Yes I agree with your decision.

FWIW: I cancelled my Titan V pre-order.

I was considering buying one myself but I never saw a test that went much further than 30% more than a 1080Ti.

A year later and the 2080Ti is as fast as the Titan V for $1200, which is way overpriced and probably is only to sell off 10 series inventory.
From what I gather 7nm GPUs by Nvidia are on the horizon for 2019. (The 10 series is 16nm and the 20 series is at 12nm.)
Maybe Nvidia will release consumer cards with NVLink (fully combine 2 GPUs into one).
SSDs and DRAM are supposed to get cheaper too in 2019. Maybe we’ll see CPUs at smaller nm sizes as well.

We’re getting there slowly.

If I am not mistaken the new 2080 and 2080 Ti both have NVLink, so that has come true already. (2070 does not!)

NVLink

I thought the same thing at first

With RTX cards it is limited.
I don’t know how limited 50Gb vs 150Gb or what exactly is the functional difference, but the full ‘one giant GPU’ benefit seems to be only with the Turing non-consumer cards.
It seems it’s just SLI which, I think just makes a slave/ master GPU and does NOT double to power and memory.
Video below seems to show only GV100s (at $12k a pop) fulfill the NVLink promise.

Maybe NVLink will come to consumer cards in the future. Another reason I think it’s worth waiting for 7nm cards. The 20 series is 12nm and overpriced.
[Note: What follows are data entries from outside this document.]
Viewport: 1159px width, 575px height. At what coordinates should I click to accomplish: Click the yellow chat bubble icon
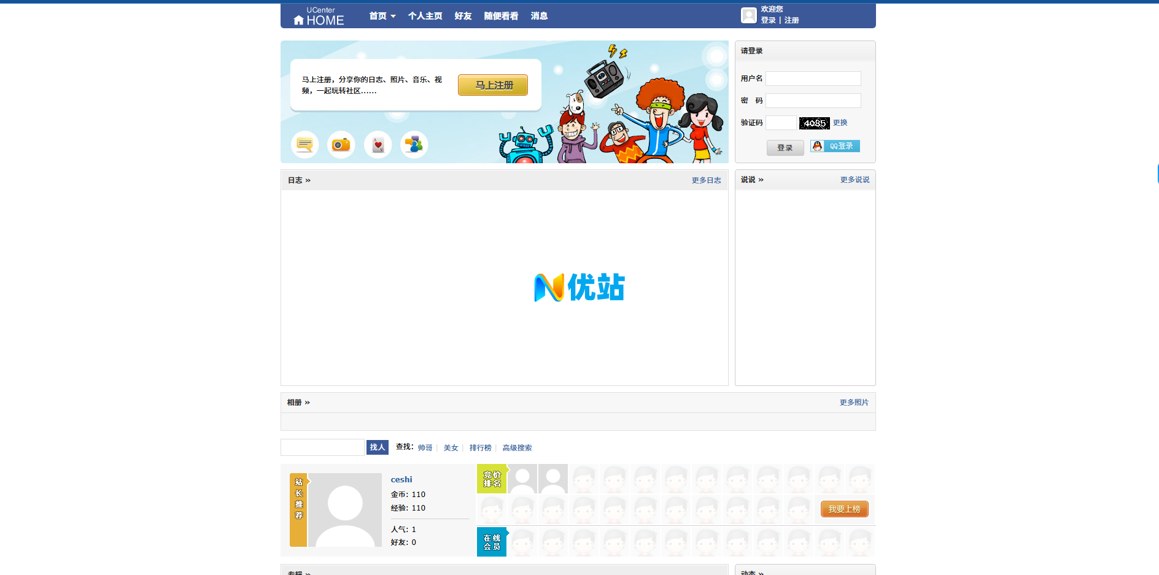pos(304,145)
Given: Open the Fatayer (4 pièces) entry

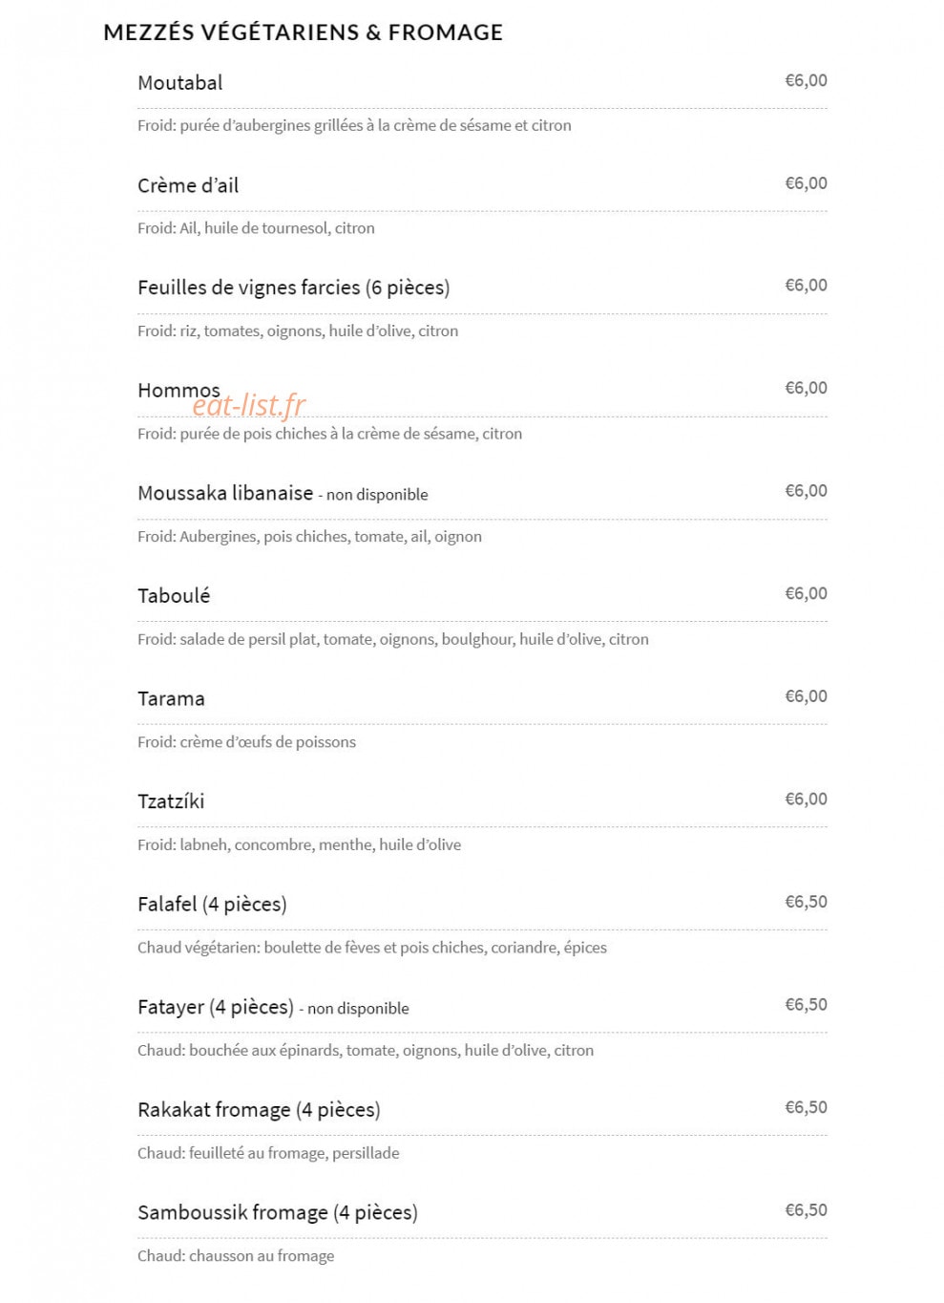Looking at the screenshot, I should 216,1007.
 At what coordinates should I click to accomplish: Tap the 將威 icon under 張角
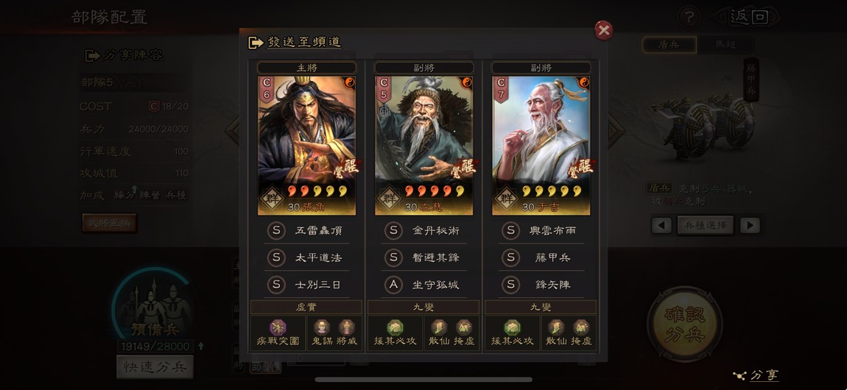point(345,327)
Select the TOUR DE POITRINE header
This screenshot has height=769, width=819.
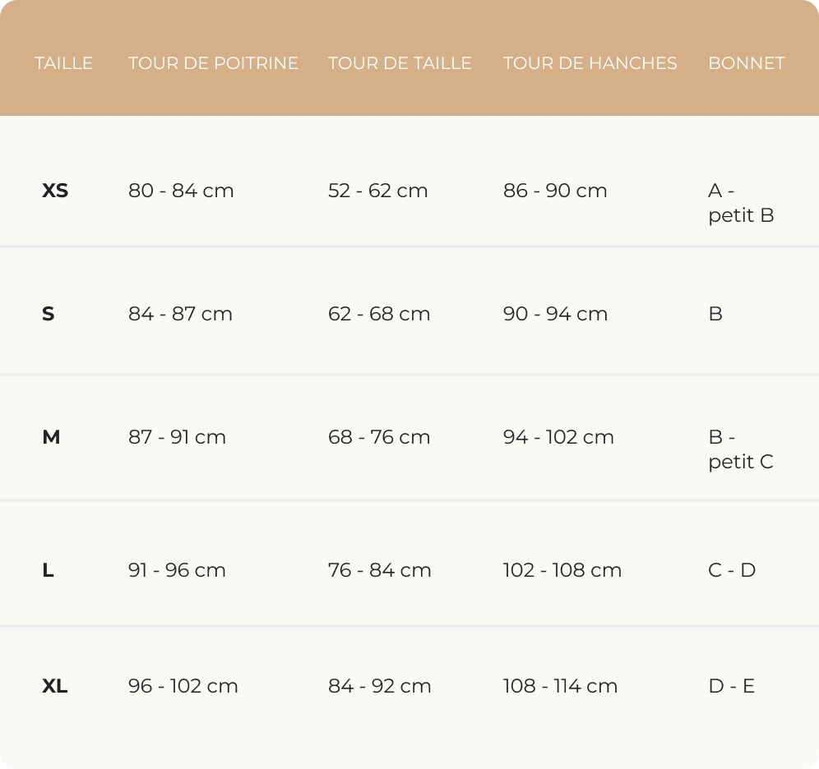213,63
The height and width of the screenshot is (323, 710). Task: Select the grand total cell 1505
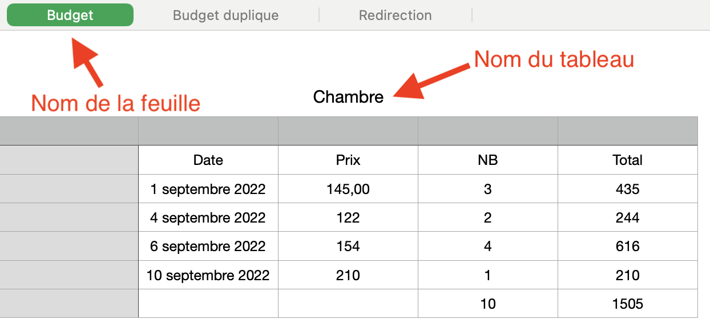(x=628, y=304)
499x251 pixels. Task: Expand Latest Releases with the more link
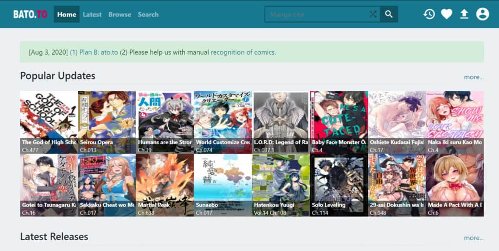(x=473, y=238)
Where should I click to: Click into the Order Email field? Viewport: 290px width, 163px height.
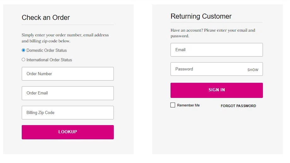(67, 93)

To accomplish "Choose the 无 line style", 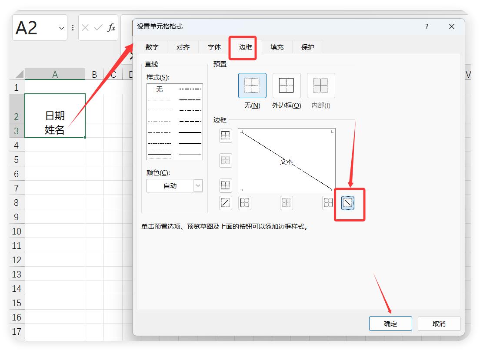I will click(x=159, y=89).
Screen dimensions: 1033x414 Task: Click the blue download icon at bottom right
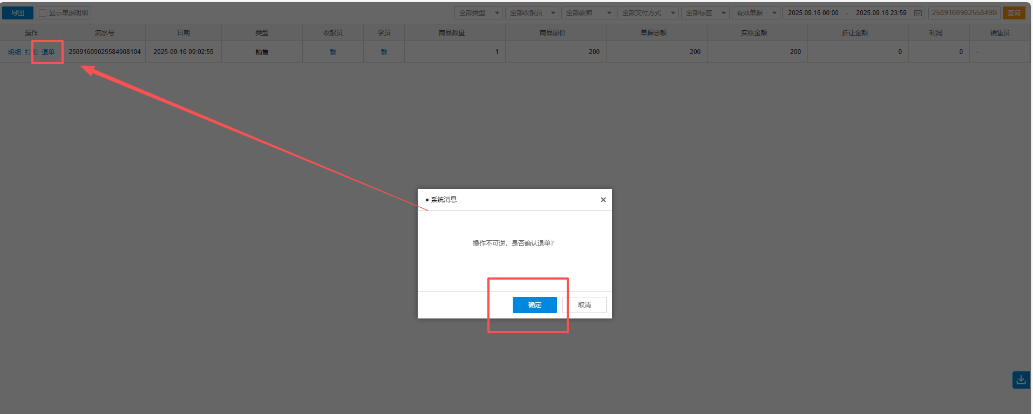coord(1021,380)
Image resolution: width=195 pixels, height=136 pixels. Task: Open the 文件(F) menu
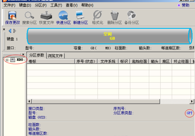point(9,5)
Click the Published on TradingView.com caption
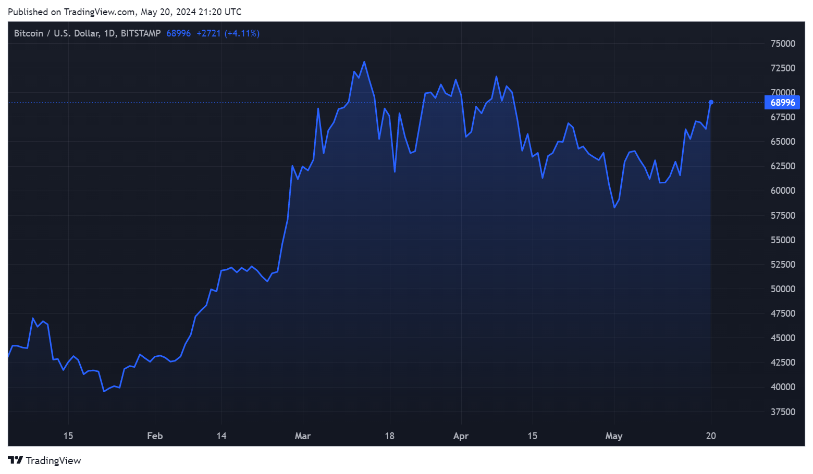 [125, 11]
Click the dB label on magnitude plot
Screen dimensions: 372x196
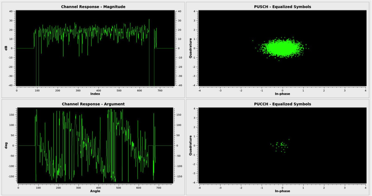coord(6,48)
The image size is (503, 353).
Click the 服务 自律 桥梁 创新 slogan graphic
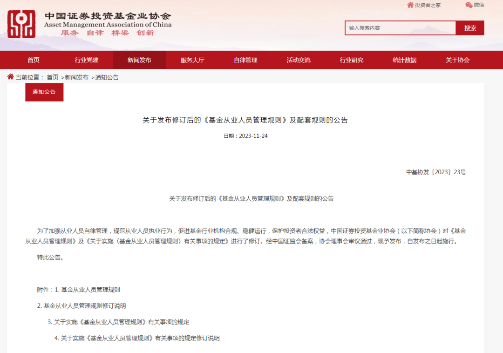pos(108,33)
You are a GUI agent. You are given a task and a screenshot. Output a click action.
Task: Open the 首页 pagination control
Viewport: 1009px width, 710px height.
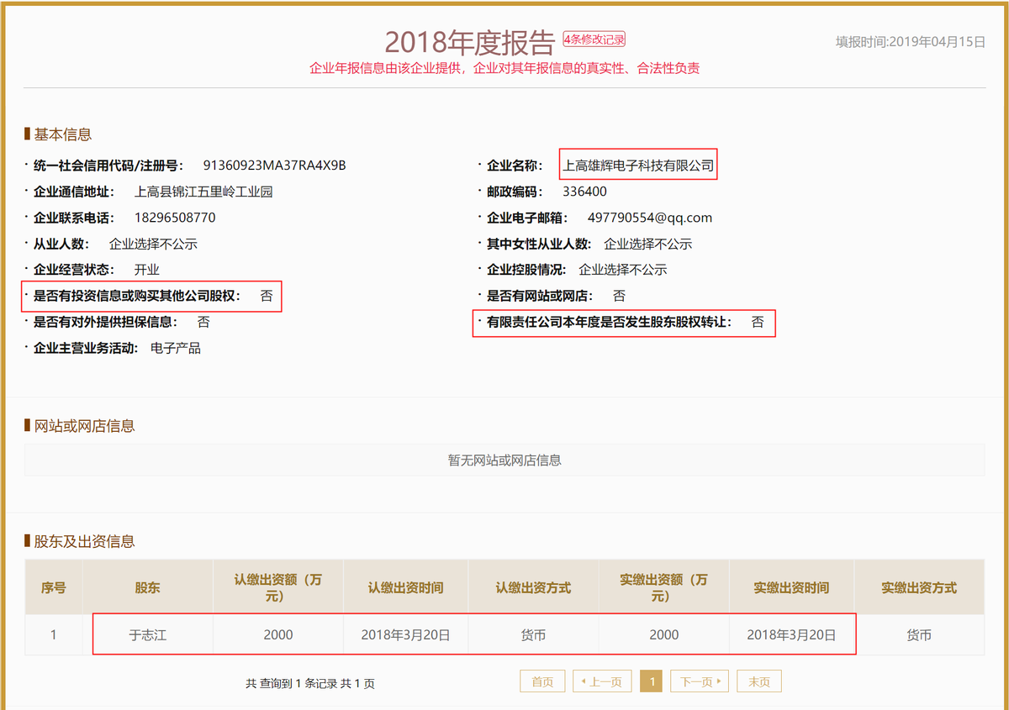542,681
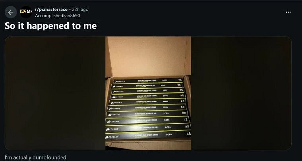
Task: Click the Corsair logo on the topmost box
Action: tap(119, 81)
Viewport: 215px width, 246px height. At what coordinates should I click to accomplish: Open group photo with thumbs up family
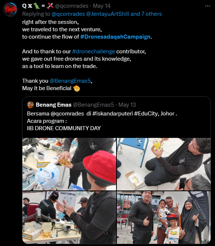[164, 217]
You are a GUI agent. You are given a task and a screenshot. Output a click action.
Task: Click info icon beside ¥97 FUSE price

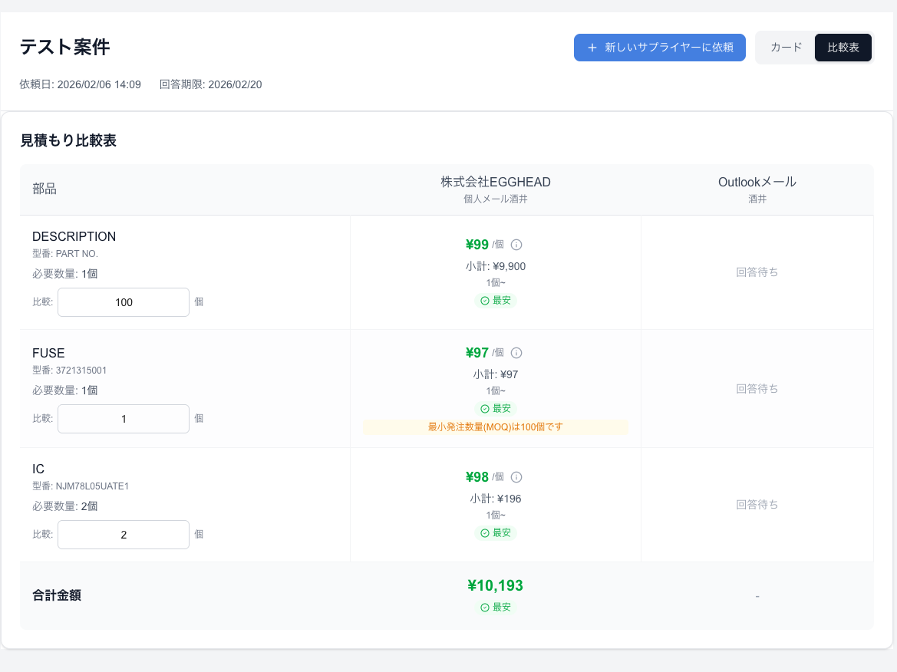pyautogui.click(x=516, y=353)
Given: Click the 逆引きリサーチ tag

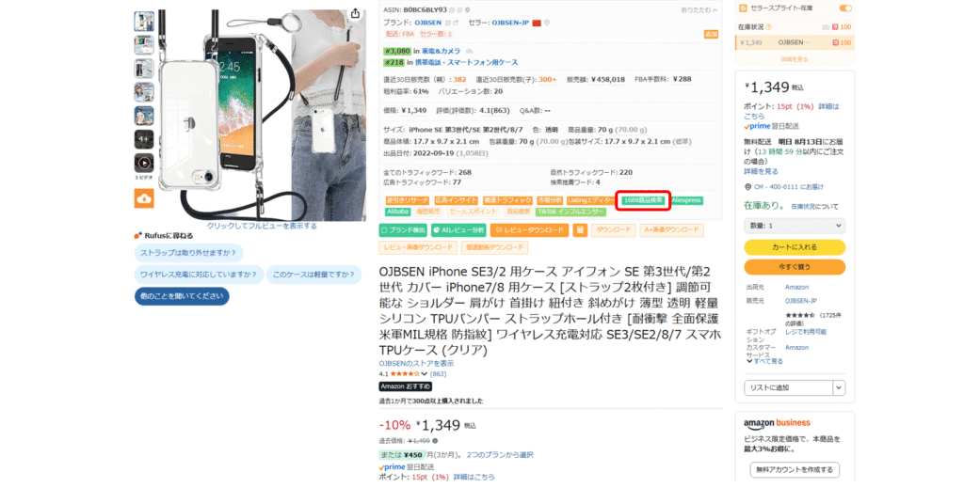Looking at the screenshot, I should click(407, 200).
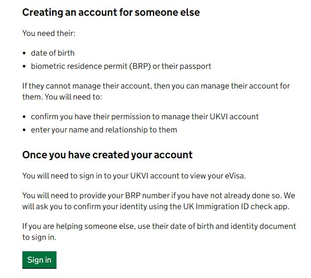
Task: Click the "Once you have created your account" heading
Action: pyautogui.click(x=107, y=155)
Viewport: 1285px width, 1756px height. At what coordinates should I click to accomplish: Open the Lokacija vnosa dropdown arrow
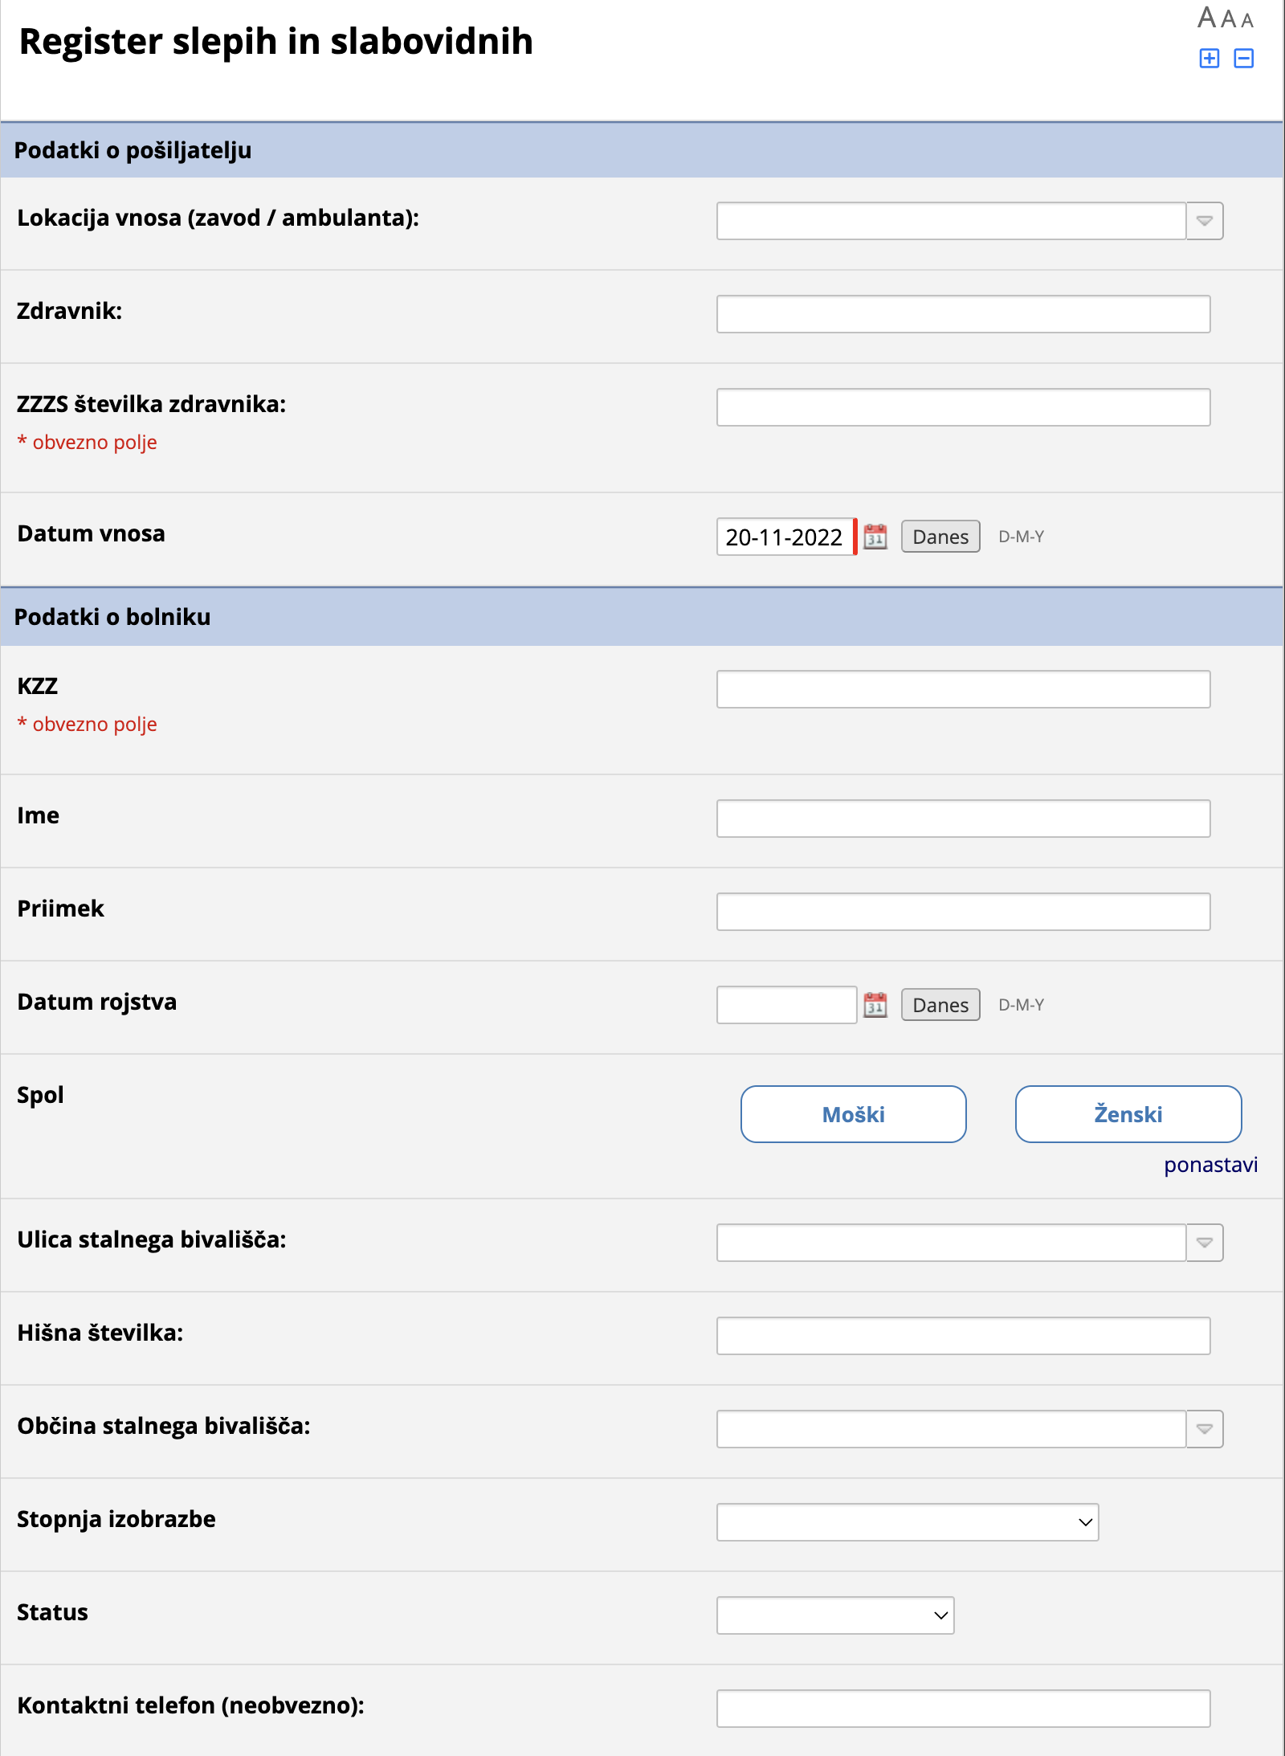pos(1205,221)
But, you know, this stuff takes a lot of work to parse. Deep Learning online groups don’t want to any discussions of hardware, and hardware groups are mostly gamers.
Maybe there is a mode for RTX cards to work on NVLink differently if you do something weird with a special version of CUDA and only do double single floating half single double precision with Tensorcores enabled.

1 Like

The 2080TIs are experiencing an alarming number of hardware failures, just dying out. Furthermore, the entire RTX line has (at least with the present drivers) just an horrible idle power draw (some 50W against less than 10W of pascal).

I would wait a bit prior to buying one of those. Meanwhile, one can buy the 1080ti for 600 euros, which is not bad.

I’m using 410.66 on my 2080 and it is only doing 12-15 watts as I watch the lesson.

So they fixed that issue in v410. Good :slight_smile: